Blind optimists may view it as inspiration or even a coincidence, but it doesn’t take perfect vision to see how Melania Trump’s clumsily titled anti-bullying initiative “Be Best” tries hard and fails to pretend that it’s not just another poorly executed replica of the previous administration’s efforts. Since the First Lady announced her plan to promote “encouragement, kindness and respect” among children while prioritizing "well-being, fighting opioid addiction and positivity on social media," critics have pointed out several legitimate conflicts with the campaign’s presentation.
To begin with, after taking a year to decide on a non-partisan cause, you would think there’d be more of an effort to come up with a title a little more original. It bears a striking similarity to the slogan “Be better,” which Michelle Obama once used to implore men to become more effective allies in the fight for women’s empowerment. Social media users have also accurately pointed out that “Be Best” doesn’t really make grammatical sense. That burden doesn’t fall entirely on Melania though, who is not a native English speaker. However, her staffers should’ve taken “best” measures to ensure that her slogan was clear and connected with its intended audience.
Additionally, an educational booklet included among the campaign materials was originally credited to the First Lady and the Federal Trade Commission, although it appeared to parrot portions of the pre-existing FTC booklet that was issued during former Pres. Obama’s term. In response to these collective claims of plagiarism, Mrs. Trump’s communications director Stephanie Grisham fired off a lengthy statement, accusing the media of making “baseless accusations toward the First Lady and her new initiative.”
“Our office will continue to focus on helping children, and I encourage members of the media to attempt to Be Best in their own professions, and focus on some of the children and programs Mrs. Trump highlighted in her remarks yesterday,” wrote Grisham.
From NFL players to former colleagues, Trump's victims are numerous, and his bullying forms a disturbing pattern that precedes his presidency and has only increased in frequency since he took office.
Despite Grisham’s swift defense of the FLOTUS’ efforts, “Be Best” feels equivalent to an unmotivated student putting her name on someone else’s homework, crudely rewriting an answer or two and attempting to pass it off as hers. While many are certainly exasperated by the constant flow of foolery coming from the White House, we haven’t yet arrived at a point where folks are eager to slap a passing grade on the assignment and move on with feigned ignorance. Besides, we’ve been here before: In 2016, the First Lady dealt with accusations of plagiarism after delivering her Republican National Convention speech, which was basically a shoddy revision of what Michelle Obama said in her 2008 Democratic National Convention speech.
Thus far, many people have taken the First Lady’s well-documented disinterest in her husband and his official duties as convincing evidence that she’s an unwilling participant in the entire presidency and everything it entails.
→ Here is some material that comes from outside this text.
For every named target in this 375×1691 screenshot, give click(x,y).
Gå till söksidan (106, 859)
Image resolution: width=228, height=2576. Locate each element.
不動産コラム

However, unless this is one of those moments where she’s subtly trying to tell us that she doesn’t agree with his behavior, this initiative comes off as painfully hypocritical.
It’s difficult to take FLOTUS’ efforts to tackle bullying seriously when the president himself is an unapologetic ringleader of launching reckless online attacks against anyone he feels slighted by. From NFL players to former colleagues, his victims are numerous, and his bullying forms a disturbing pattern that precedes his presidency and has only increased in frequency since he took office.
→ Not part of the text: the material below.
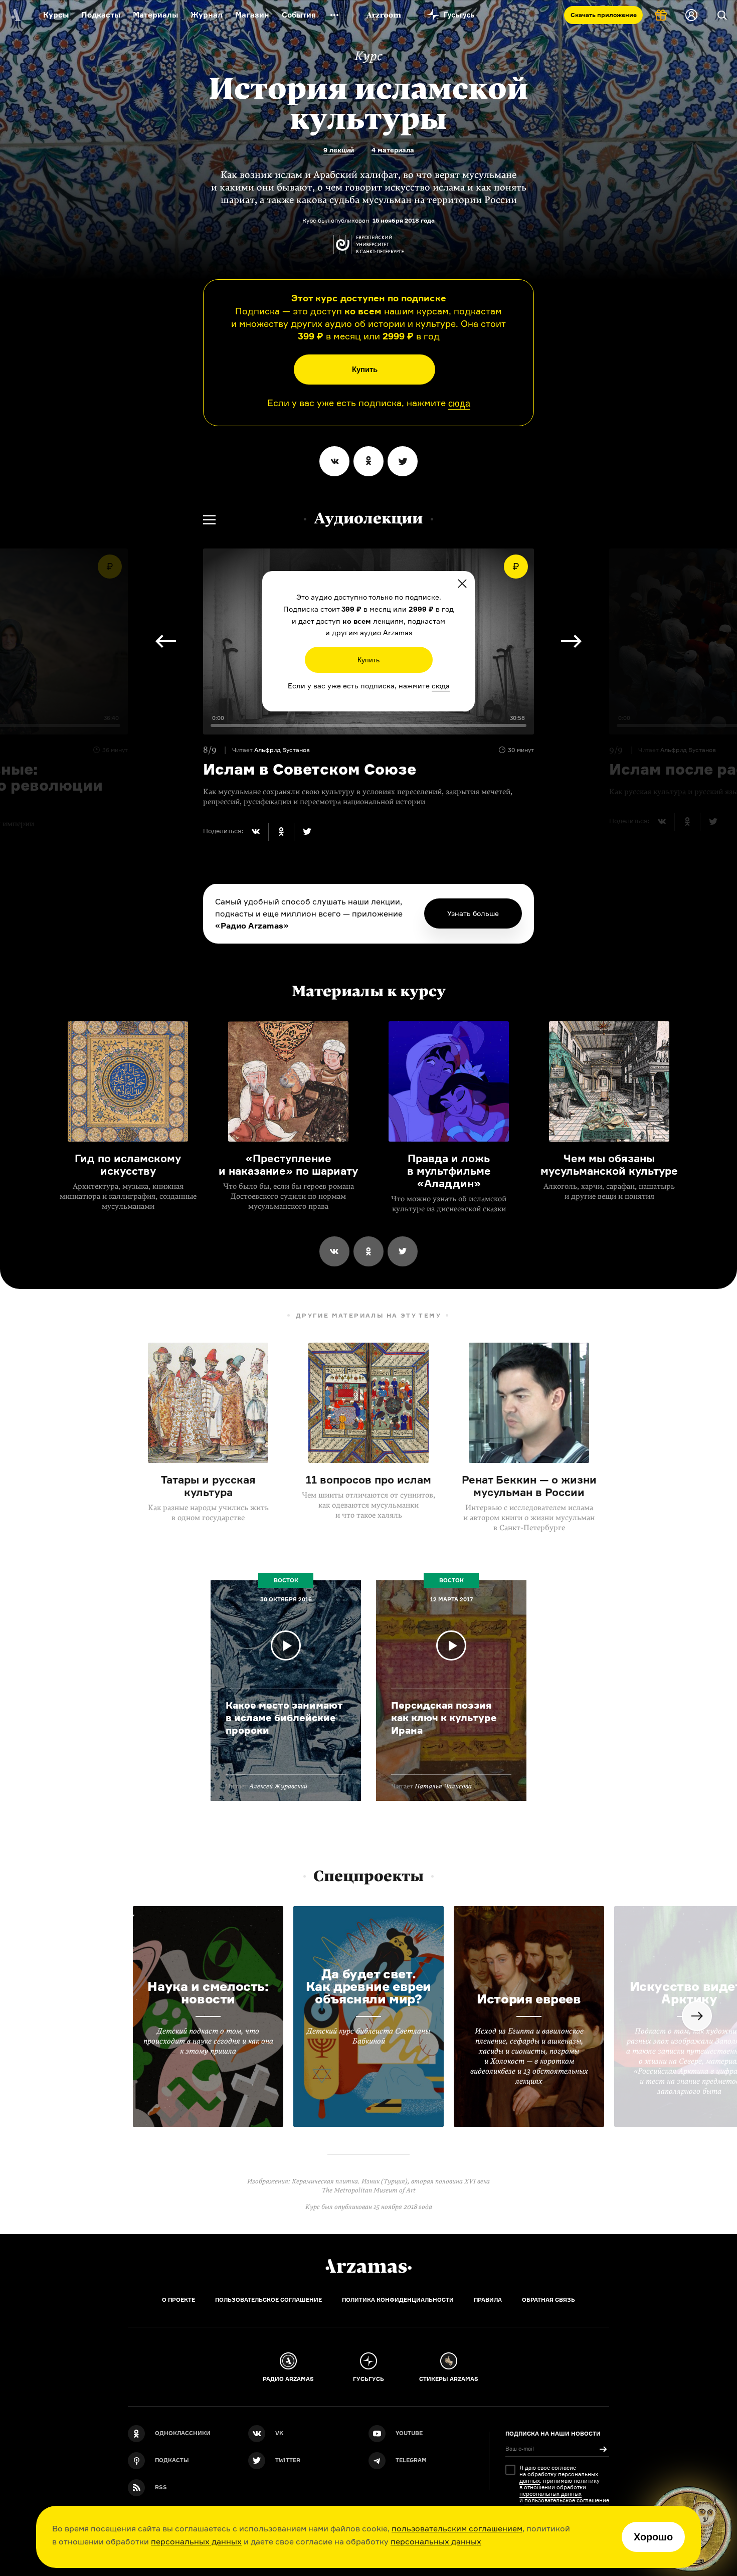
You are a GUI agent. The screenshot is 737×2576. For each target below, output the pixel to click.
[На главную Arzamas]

If unchecked, child bullies may very well grow up and morph into adult bullies, much like the president. FLOTUS certainly isn’t responsible for what he says or the manner in which he uses his social media platform. Regardless, her silence leaves us no choice but to assume that she supports his violent rhetoric and discriminatory ideologies, despite what her “Be Best” campaign would have the public believe.
In the end, it doesn’t appear that questioning all the issues with this initiative will stop the administration from defending its current copy and paste tactics. However, as a society, we must always advocate for children who ultimately learn by example, instead of resorting to the old parental dismissal of “do as I say,” especially when what you’re saying doesn’t even remotely align with your actions.